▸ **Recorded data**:
+++

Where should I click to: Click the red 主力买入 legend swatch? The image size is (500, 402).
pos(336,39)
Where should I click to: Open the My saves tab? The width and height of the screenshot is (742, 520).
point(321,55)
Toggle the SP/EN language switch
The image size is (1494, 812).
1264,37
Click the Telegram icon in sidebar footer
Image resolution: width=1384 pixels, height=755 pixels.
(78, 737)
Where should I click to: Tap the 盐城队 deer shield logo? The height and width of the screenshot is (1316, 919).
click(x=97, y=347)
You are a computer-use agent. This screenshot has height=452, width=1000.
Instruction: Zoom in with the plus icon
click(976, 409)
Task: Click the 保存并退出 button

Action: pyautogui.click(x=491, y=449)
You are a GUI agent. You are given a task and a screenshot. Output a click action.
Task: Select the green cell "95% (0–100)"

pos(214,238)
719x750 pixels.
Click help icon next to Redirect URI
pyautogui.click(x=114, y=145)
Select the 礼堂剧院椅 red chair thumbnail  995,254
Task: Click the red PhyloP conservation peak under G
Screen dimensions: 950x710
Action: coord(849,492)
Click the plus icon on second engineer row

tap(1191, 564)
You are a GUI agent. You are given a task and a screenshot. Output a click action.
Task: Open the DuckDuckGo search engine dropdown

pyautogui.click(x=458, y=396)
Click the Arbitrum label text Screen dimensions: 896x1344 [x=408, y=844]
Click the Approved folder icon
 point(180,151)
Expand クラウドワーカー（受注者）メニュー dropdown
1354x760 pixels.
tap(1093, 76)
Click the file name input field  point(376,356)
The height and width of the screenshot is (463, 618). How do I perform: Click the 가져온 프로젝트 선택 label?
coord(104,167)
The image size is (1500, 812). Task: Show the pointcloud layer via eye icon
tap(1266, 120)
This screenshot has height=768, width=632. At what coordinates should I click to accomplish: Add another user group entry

+++

▸ **Work required**:
Give back all of the entries exactly as written.

▸ **Solution for this task**:
Where should I click to: Click the red 主力买入 legend swatch? The image size is (500, 402).
pos(336,39)
Where should I click to: Open the My saves tab? The width and height of the screenshot is (742, 520).
point(321,55)
Toggle the SP/EN language switch
The image size is (1494, 812).
1264,37
Click the Telegram icon in sidebar footer
Image resolution: width=1384 pixels, height=755 pixels.
(78, 737)
Where should I click to: Tap the 盐城队 deer shield logo? The height and width of the screenshot is (1316, 919).
click(x=97, y=347)
You are a computer-use agent. This screenshot has height=452, width=1000.
Instruction: Zoom in with the plus icon
click(976, 409)
Task: Click the 保存并退出 button

Action: pyautogui.click(x=491, y=449)
You are a GUI agent. You are given a task and a screenshot. Output a click action.
Task: Select the green cell "95% (0–100)"

pos(214,238)
719x750 pixels.
Click help icon next to Redirect URI
pyautogui.click(x=114, y=145)
Select the 礼堂剧院椅 red chair thumbnail  995,254
Task: Click the red PhyloP conservation peak under G
Screen dimensions: 950x710
Action: coord(849,492)
Click the plus icon on second engineer row

tap(1191, 564)
You are a GUI agent. You are given a task and a screenshot. Output a click action.
Task: Open the DuckDuckGo search engine dropdown

pyautogui.click(x=458, y=396)
Click the Arbitrum label text Screen dimensions: 896x1344 [x=408, y=844]
Click the Approved folder icon
 point(180,151)
Expand クラウドワーカー（受注者）メニュー dropdown
1354x760 pixels.
tap(1093, 76)
Click the file name input field  point(376,356)
The height and width of the screenshot is (463, 618). How do I perform: Click the 가져온 프로젝트 선택 label?
coord(104,167)
The image size is (1500, 812). Task: Show the pointcloud layer via eye icon
tap(1266, 120)
This screenshot has height=768, width=632. At what coordinates should I click to accomplish: Add another user group entry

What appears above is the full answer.